Maverick turned contender
October 28, 2015Ben Carson was the first, and so far the only, presidential candidate to visit Ferguson. The suburb of St. Louis, Missouri, erupted in protests and riots last year after an unarmed black teenager, Michael Brown, was shot dead by a white police officer, Darren Wilson.
Ferguson has triggered a renewed debate about race relations, the criminal justice system and civil rights in America. The Republican presidential debates have all but ignored the issue. Carson himself has accused the GOP of neglecting African-American voters.
Carson knows something about racial and economic inequality in America. He grew up in poverty, raised by his mother, a single parent, in Detroit's violent inner city. His two older cousins were killed in the streets. He didn't believe he would live past his 25th birthday.

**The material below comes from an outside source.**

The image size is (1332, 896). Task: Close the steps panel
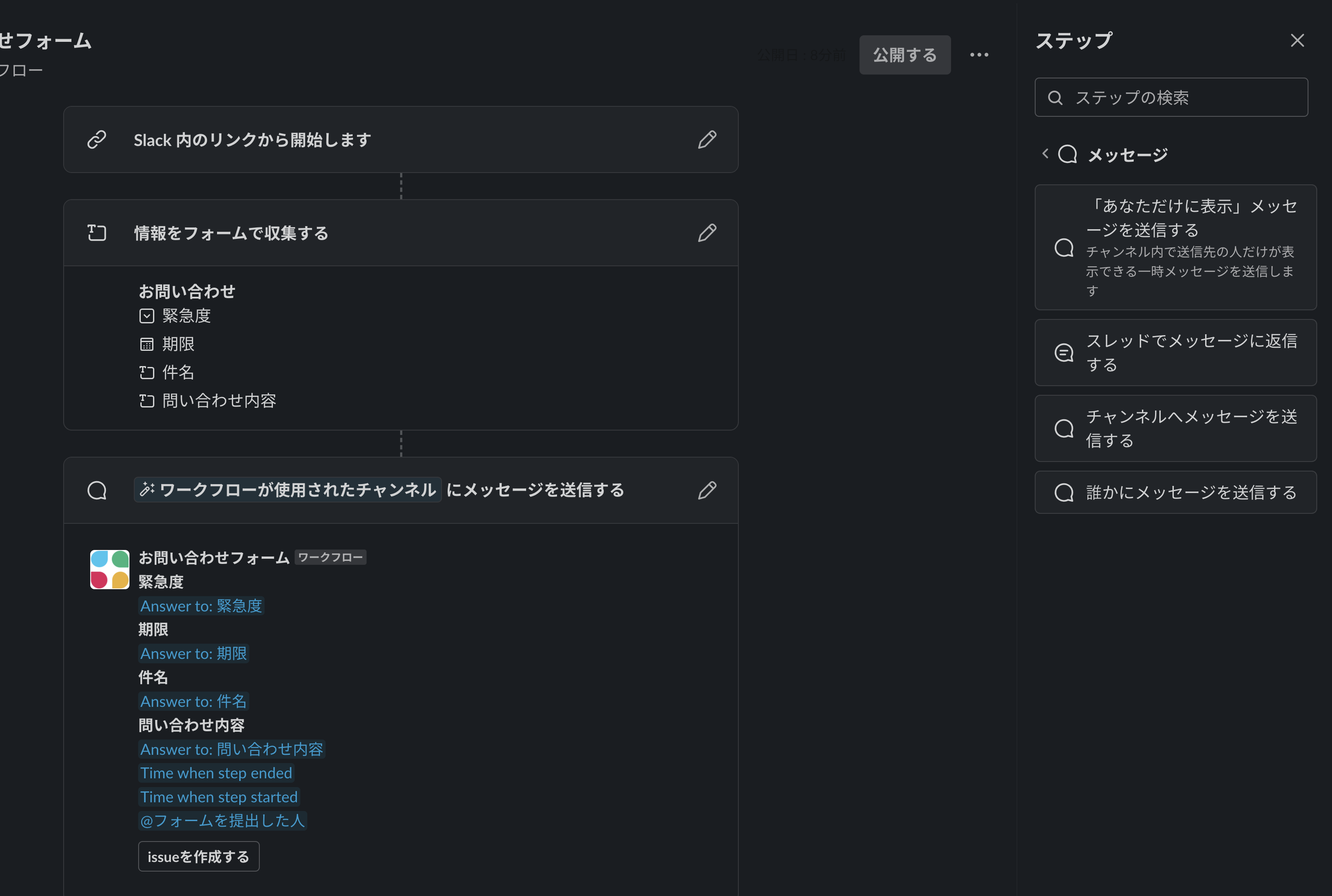click(x=1297, y=40)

Pushed by his mother, who was illiterate, to read and value education, Carson went on to become a renowned neurosurgeon at Johns Hopkins Hospital in Baltimore. In 1987, he led a medical team that performed the first successful separation of Siamese twins conjoined at the back of the head.

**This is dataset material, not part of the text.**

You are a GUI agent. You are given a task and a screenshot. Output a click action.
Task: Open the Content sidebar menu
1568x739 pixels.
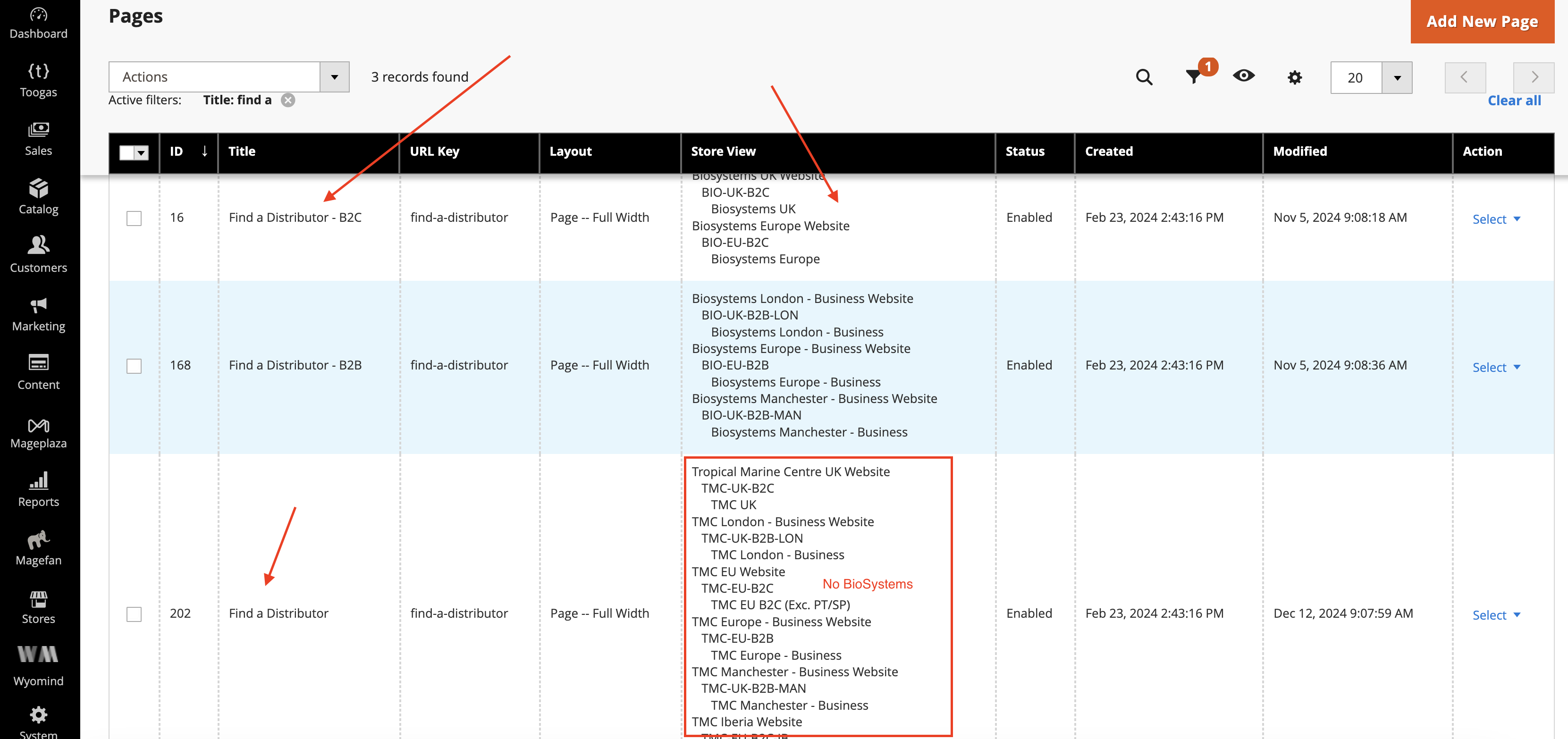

During his September visit to Ferguson, Carson criticized law enforcement, saying the police had disrespected the community by leaving Brown's dead body in the street for hours. But he also said the black community in Ferguson was "unwilling to face the fact that Michael Brown was a bad actor." Carson has accused the Black Lives Matter movement of "bullying" political candidates.
In the past two presidential elections, the Republican candidates won single digit support from black voters. Carson hopes to change that. But according to Angie Maxwell, a professor of political science at the University of Arkansas, Barack Obama's presidency and racially charged events like Ferguson have solidified the African-American community's overwhelming support for Democrats.
Grassroots support
Carson first joined the Republican Party in 2014, having previously been registered as an independent. He has never held political office and champions his lack of experience.

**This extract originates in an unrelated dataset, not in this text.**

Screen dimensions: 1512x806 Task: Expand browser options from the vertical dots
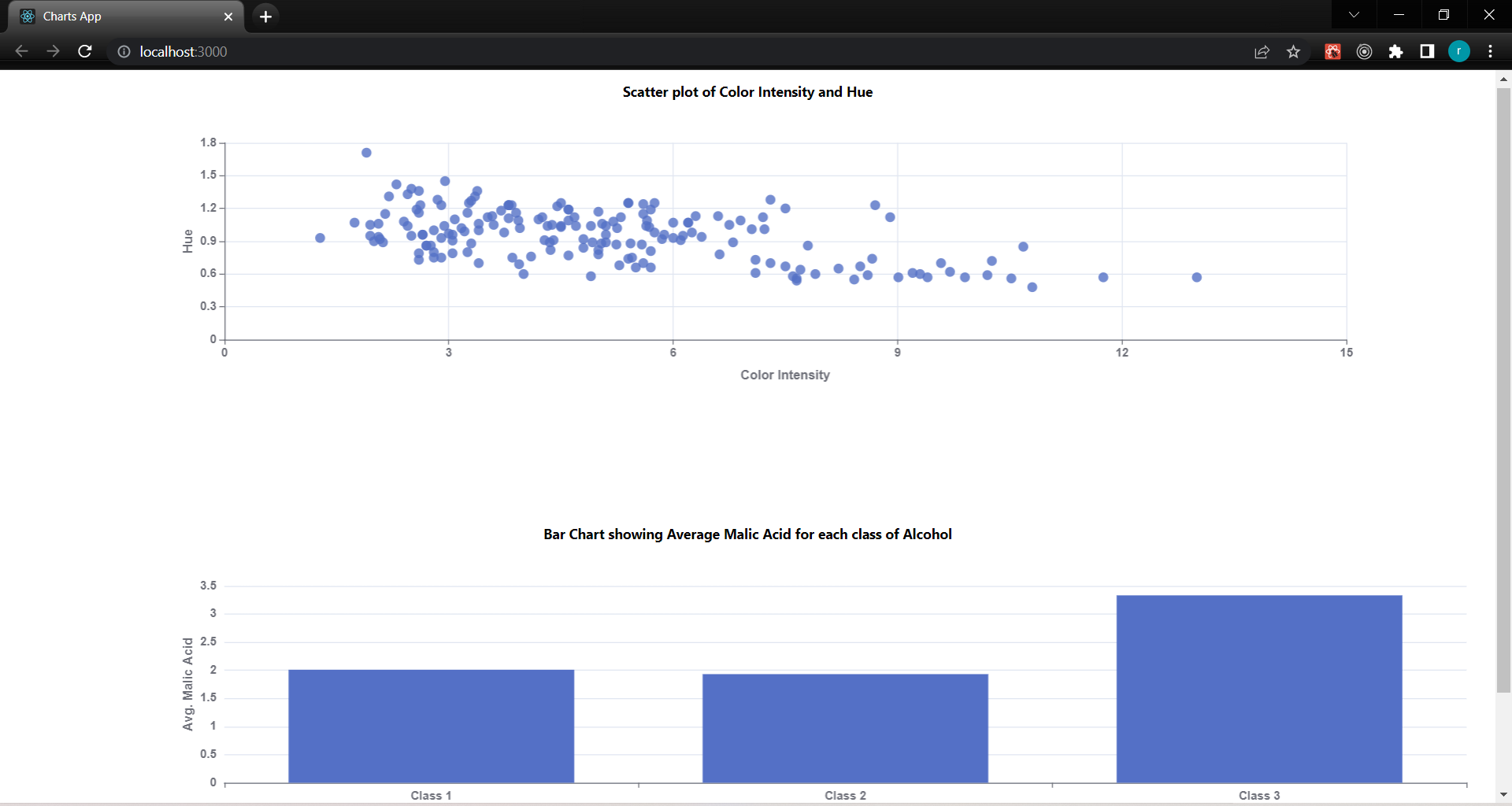(1490, 51)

"I am not a politician, I don't want to be a politician," Carson said when he announced his candidacy for the Republican nomination in May. "Politicians do what's politically expedient, and I want to do what's right."
Like Trump, Carson's status as a political outsider has won him the support of Republican primary voters who are fed up with traditional candidates, according to Maxwell. While the media has focused most its attention on Trump, Carson has quietly become a frontrunner in the Republican field.
He leads Trump by four percent nationally in a New York Times/CBS survey published on Tuesday. In Iowa, an important early voting state, the neurosurgeon is ahead of the real estate mogul by 14 percent, according to a Monmouth University poll. A Seventh Day Adventist Christian, Carson is mobilizing white evangelicals, one of the Republican Party's core constituencies.
"He's playing the evangelical card much better than Trump does," Maxwell said. "Religion is probably the single greatest motivator within the GOP. Without a true evangelical in the race, Ben Carson is getting those people."
His grassroots campaign has also edged out the other candidates in fundraising. Carson brought in $20 million during the third quarter, nearly double Jeb Bush, the son and brother of two past presidents.
According to the Washington Post, 60 percent of the contributions to Carson's campaign were less than $200. More than 400,000 people made a total of 700,000 donations, the Post reported, citing Carson's campaign.
The neurosurgeon came to political prominence in 2013 when he spoke at the National Prayer Breakfast, a Christian event held annually in Washington and attended by the president. Sitting feet away from President Barack Obama, Carson criticized his signature health care reform law. Virtually overnight, the neurosurgeon became a conservative media darling.
Controversial views
During that same 2013 speech, Carson also criticized political correctness, calling it "dangerous" and a "horrible thing." It's a theme he's taken to the campaign trail. The presidential candidate has made controversial comments about homosexuals and Muslims.
Asked on NBC's Meet the Press in September if Islam is consistent wit the US constitution, Carson said that he "would not advocate that we put a Muslim in charge of this nation."
In a 2013 Fox News interview, Carson explained his opposition to same-sex marriage. He said "no group - be they gays, be they NAMBLA, be they people who believe in bestiality, it doesn't matter what they are - they don't get to change the definition." NAMBLA, which stands for the North American Man/Boy Love Association, represents pedophiles.
In an interview with CNN last March, Carson argued that being gay is a choice: "A lot of people who go into prison, go in straight and when they come out, they're gay," he said.
In a 2006 debate with scientist and atheist Richard Dawkins, Carson said he doesn't believe in evolution. The neurosurgeon and devout evangelical once said that Darwin's theory of evolution was "encouraged by the adversary." He has also dismissed the Big Bang theory as a "fairy tale."